Brightness Settings:
0-10 5
11-14 15
15-64 15
65-100 20
101-2999 20
3000-5999 55
6000-7999 208
8000-inf 246

Extended Batt: BH6X

*1st night* - charge 100%, wipe batt stats, drain 100









*2nd night* - Charged 100% after first discharge









*3rd night* - Charged overnight - played music almost all day while in the office


----------



## SaurusX (Jun 15, 2011)

echonaut said:


> The actual clockspeed will vary depending on the load, as well as what you set the min-max as. It will fluctuate between that min and max as the load increases or decreases.

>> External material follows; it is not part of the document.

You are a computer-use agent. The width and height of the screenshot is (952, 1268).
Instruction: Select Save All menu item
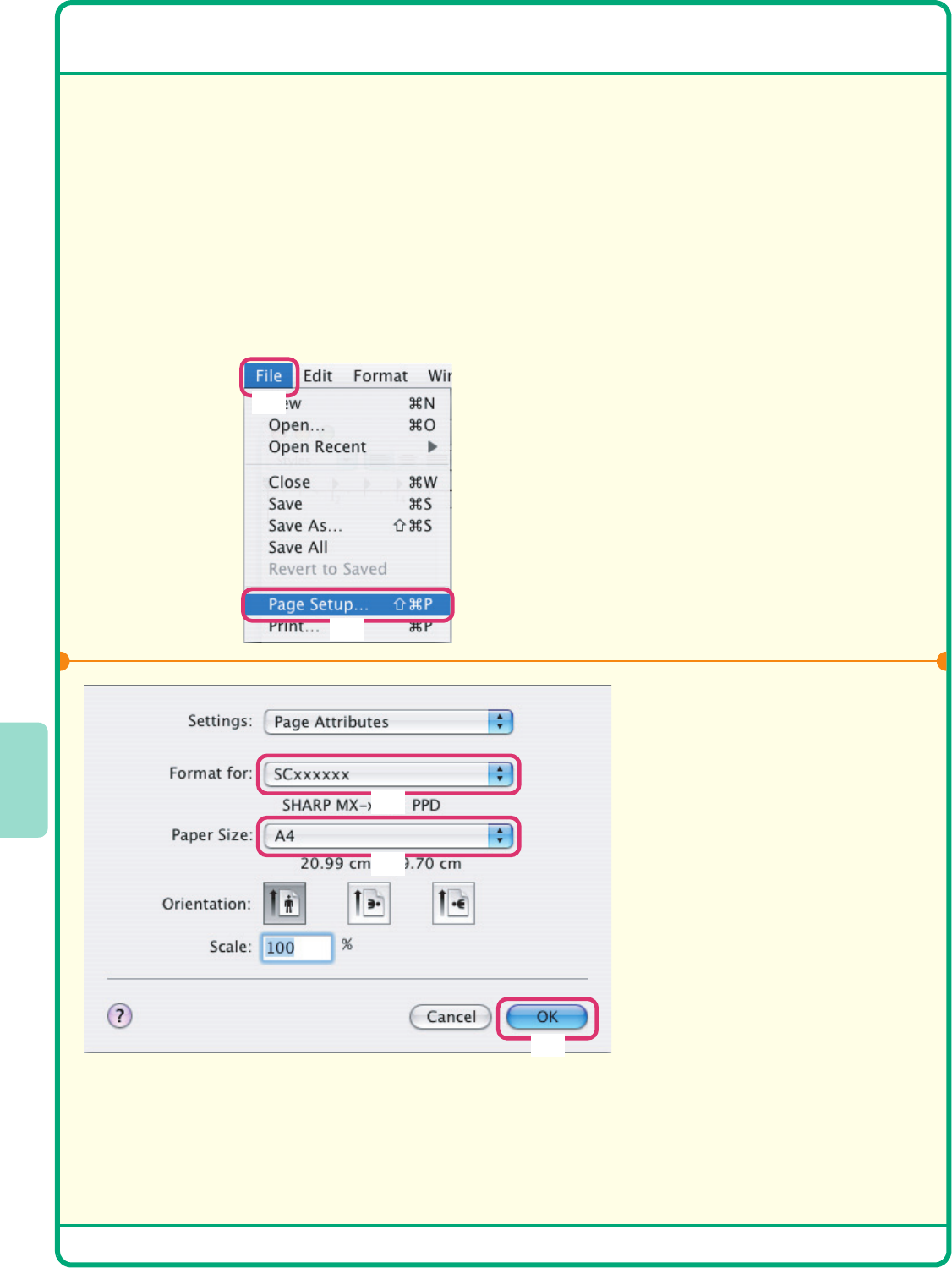pyautogui.click(x=298, y=548)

I understand it's supposed to scale as the load increases/decreases, I just don't think it's working properly. I can watch the CPU when I haven't activated the overclock and it'll settle down to 300MHz and stay there with only the very occasional uptick. Once I activate the overclock...whoah nelly. The phone's like a bucking bronco going down to the 300 MHz and then up to 1200MHz seemingly at random and never settles down. I'm using the ondemand governor, so maybe that's the issue? This behavior definitely isn't normal, though.


----------



## hullie10 (Jul 21, 2011)

I'm using android overclock and got about 12-13 hrs with my settings, but I've noticed that the android overclock app has the most percentage of battery usage at the end of the day...makes me feel if I didn't use it then I would have the same same battery life


----------



## DrummerJDM (Jul 26, 2011)

Thanks for everyone's input. I'm going to continue messing around with CPU voltages to find the best one for this ROM. Does anyone know if the .12 Radio improves battery life? I saw that it was posted in the MIUI ROM thread and was wondering if anyone has flashed it and if it improves anything.


----------



## lev (Jun 17, 2011)

In my experience, the .12 requires more battery.


----------